Eventually, in the early hours of Tuesday morning, Alarm Phone tweeted that the search had "spotted a boat in distress" which fit the drift patterns that Alarm Phone had calculated for the boat.

The latest tweets on this subject, at the time of writing, were still calling on the Italian and Maltese authorities to coordinate a rescue even though hopes for finding people on board alive in worsening weather conditions were "diminishing."


The fate of around 85 on board a boat east of Lampedusa is still not known after initial reports of a believed shipwreck remained unconfirmed.

Earlier last week, the private rescue organization Sea Eye also rescued around 150 people. They have now spent eight nights on board the ship after Italy refused to let the Alan Kurdi dock and disembark.

On Sunday, it was ordered that those on board the Alan Kurdi be transferred to another ship to remain in quarantine just off the Italian coast in order to protect the Sicilian population against further cases of COVID-19.

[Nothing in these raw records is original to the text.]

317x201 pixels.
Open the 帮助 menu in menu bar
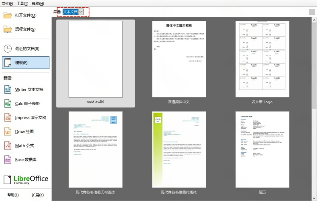[38, 4]
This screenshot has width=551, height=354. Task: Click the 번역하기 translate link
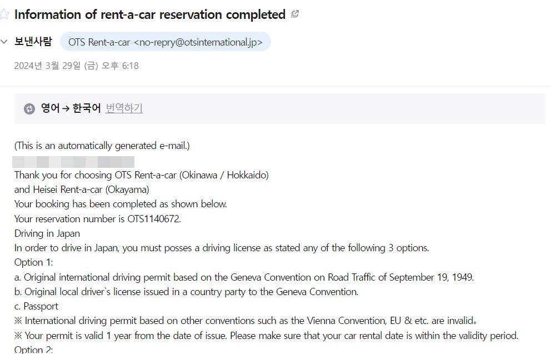pos(124,108)
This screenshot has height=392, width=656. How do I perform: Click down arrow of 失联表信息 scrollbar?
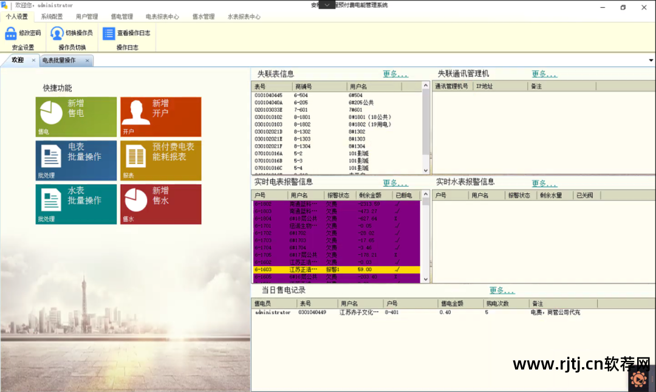click(425, 170)
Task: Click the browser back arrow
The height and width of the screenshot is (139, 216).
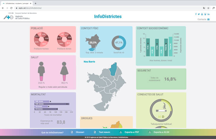Action: (x=3, y=8)
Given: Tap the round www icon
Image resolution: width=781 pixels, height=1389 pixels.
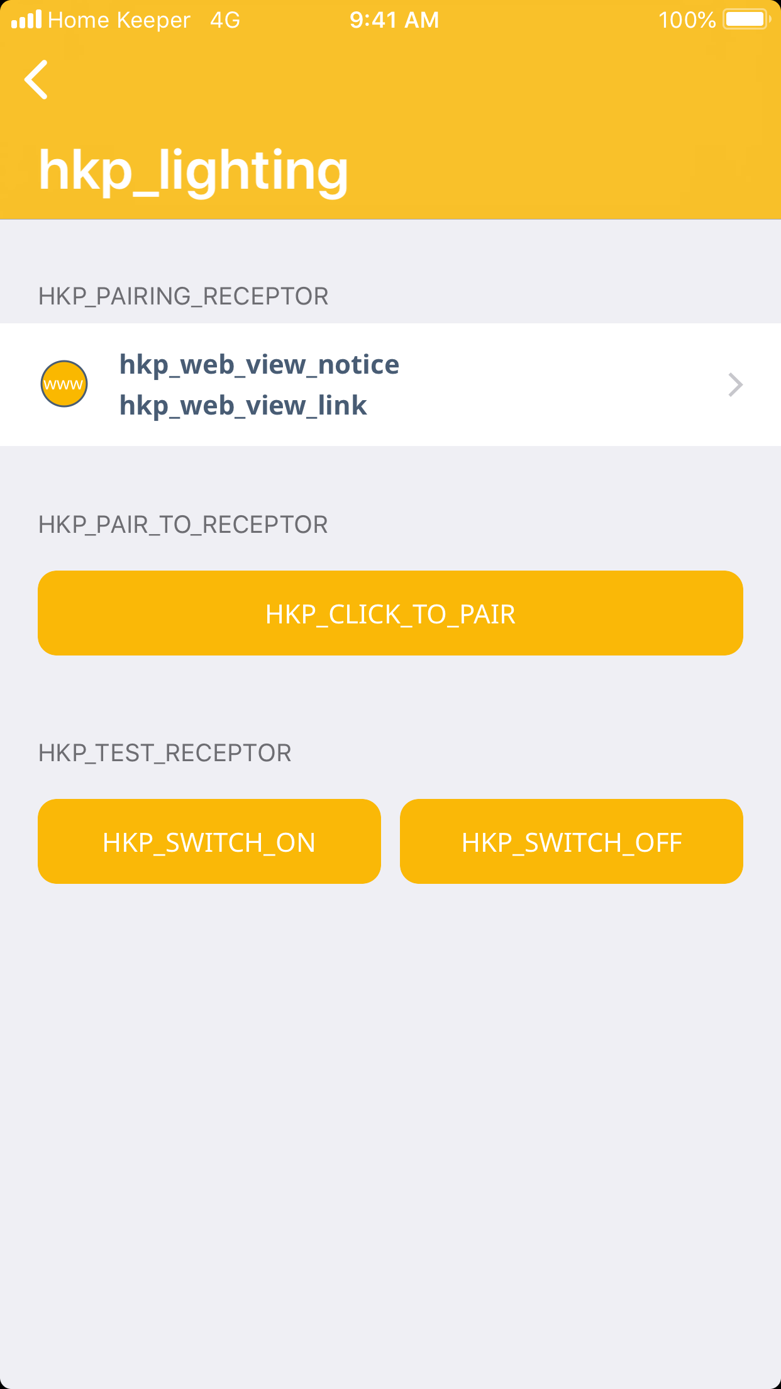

Quarantine against COVID-19

Last week, the Italian authorities detected one 15-year-old Egyptian migrant who tested positive for COVID-19 on Sicily. He is currently in quarantine. "Sicily does not want to experience similar tragic consequences of the coronavirus that [the northern region of] Lombardy experienced," said Sicily’s regional president Nello Musomeci to the online portal Siciliaweb.

Although several reports said that the migrants on board the Alan Kurdi would be transferred "in the next few hours" to the second ship to start their quarantine, the transfer has still not reportedly taken place.

Both the Italian and Maltese authorities continue to underline the fact that those arriving on their shores are the responsibility of the whole of EU and not just of their nations. 

The former rescue ship captain Carola Rackete tweeted on Monday "shame on you EU," because of the failure to coordinate and carry out rescue operations for all the ships which set sail over the weekend. In a further tweet on April 14, she said that COVID-19 should not be an excuse to not take migrants in and that an EU-wide solution was needed "more than ever."